# [Exercise instructions]
Format the lines below as a JSON list of strings, one string per line, with blank lines left out.

────────

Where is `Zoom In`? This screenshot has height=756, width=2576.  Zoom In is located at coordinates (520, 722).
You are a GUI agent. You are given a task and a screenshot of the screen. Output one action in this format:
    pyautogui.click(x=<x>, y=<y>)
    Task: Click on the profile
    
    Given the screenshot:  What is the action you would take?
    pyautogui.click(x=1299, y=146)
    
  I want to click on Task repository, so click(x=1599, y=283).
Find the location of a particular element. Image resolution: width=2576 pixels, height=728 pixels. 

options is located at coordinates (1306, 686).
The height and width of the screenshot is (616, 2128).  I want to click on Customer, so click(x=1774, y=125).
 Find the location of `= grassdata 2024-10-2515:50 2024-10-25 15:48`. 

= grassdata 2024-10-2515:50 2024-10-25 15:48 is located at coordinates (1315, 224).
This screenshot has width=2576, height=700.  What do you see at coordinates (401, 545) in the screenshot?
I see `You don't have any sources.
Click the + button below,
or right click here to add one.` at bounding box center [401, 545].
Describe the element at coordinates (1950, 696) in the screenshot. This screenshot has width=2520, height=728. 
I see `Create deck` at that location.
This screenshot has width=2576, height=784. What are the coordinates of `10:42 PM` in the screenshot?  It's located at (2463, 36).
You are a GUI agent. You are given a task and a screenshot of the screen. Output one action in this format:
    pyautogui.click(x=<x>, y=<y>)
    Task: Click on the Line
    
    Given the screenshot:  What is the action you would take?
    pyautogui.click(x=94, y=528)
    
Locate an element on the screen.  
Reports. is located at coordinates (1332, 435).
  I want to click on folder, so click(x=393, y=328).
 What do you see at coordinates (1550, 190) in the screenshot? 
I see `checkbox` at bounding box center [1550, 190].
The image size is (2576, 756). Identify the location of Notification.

────────

# [Solved problem]
[
  "Where is `Zoom In`? This screenshot has height=756, width=2576.  Zoom In is located at coordinates (520, 722).",
  "You are a GUI agent. You are given a task and a screenshot of the screen. Output one action in this format:",
  "    pyautogui.click(x=<x>, y=<y>)",
  "    Task: Click on the profile",
  "    Given the screenshot:  What is the action you would take?",
  "    pyautogui.click(x=1299, y=146)",
  "  I want to click on Task repository, so click(x=1599, y=283).",
  "Find the location of a particular element. Image resolution: width=2576 pixels, height=728 pixels. ",
  "options is located at coordinates (1306, 686).",
  "The height and width of the screenshot is (616, 2128).  I want to click on Customer, so click(x=1774, y=125).",
  " Find the location of `= grassdata 2024-10-2515:50 2024-10-25 15:48`. ",
  "= grassdata 2024-10-2515:50 2024-10-25 15:48 is located at coordinates (1315, 224).",
  "This screenshot has width=2576, height=700.  What do you see at coordinates (401, 545) in the screenshot?",
  "I see `You don't have any sources.",
  "Click the + button below,",
  "or right click here to add one.` at bounding box center [401, 545].",
  "Describe the element at coordinates (1950, 696) in the screenshot. This screenshot has width=2520, height=728. ",
  "I see `Create deck` at that location.",
  "This screenshot has width=2576, height=784. What are the coordinates of `10:42 PM` in the screenshot?  It's located at (2463, 36).",
  "You are a GUI agent. You are given a task and a screenshot of the screen. Output one action in this format:",
  "    pyautogui.click(x=<x>, y=<y>)",
  "    Task: Click on the Line",
  "    Given the screenshot:  What is the action you would take?",
  "    pyautogui.click(x=94, y=528)",
  "Locate an element on the screen.  ",
  "Reports. is located at coordinates (1332, 435).",
  "  I want to click on folder, so click(x=393, y=328).",
  " What do you see at coordinates (1550, 190) in the screenshot? ",
  "I see `checkbox` at bounding box center [1550, 190].",
  "The image size is (2576, 756). Identify the location of Notification."
]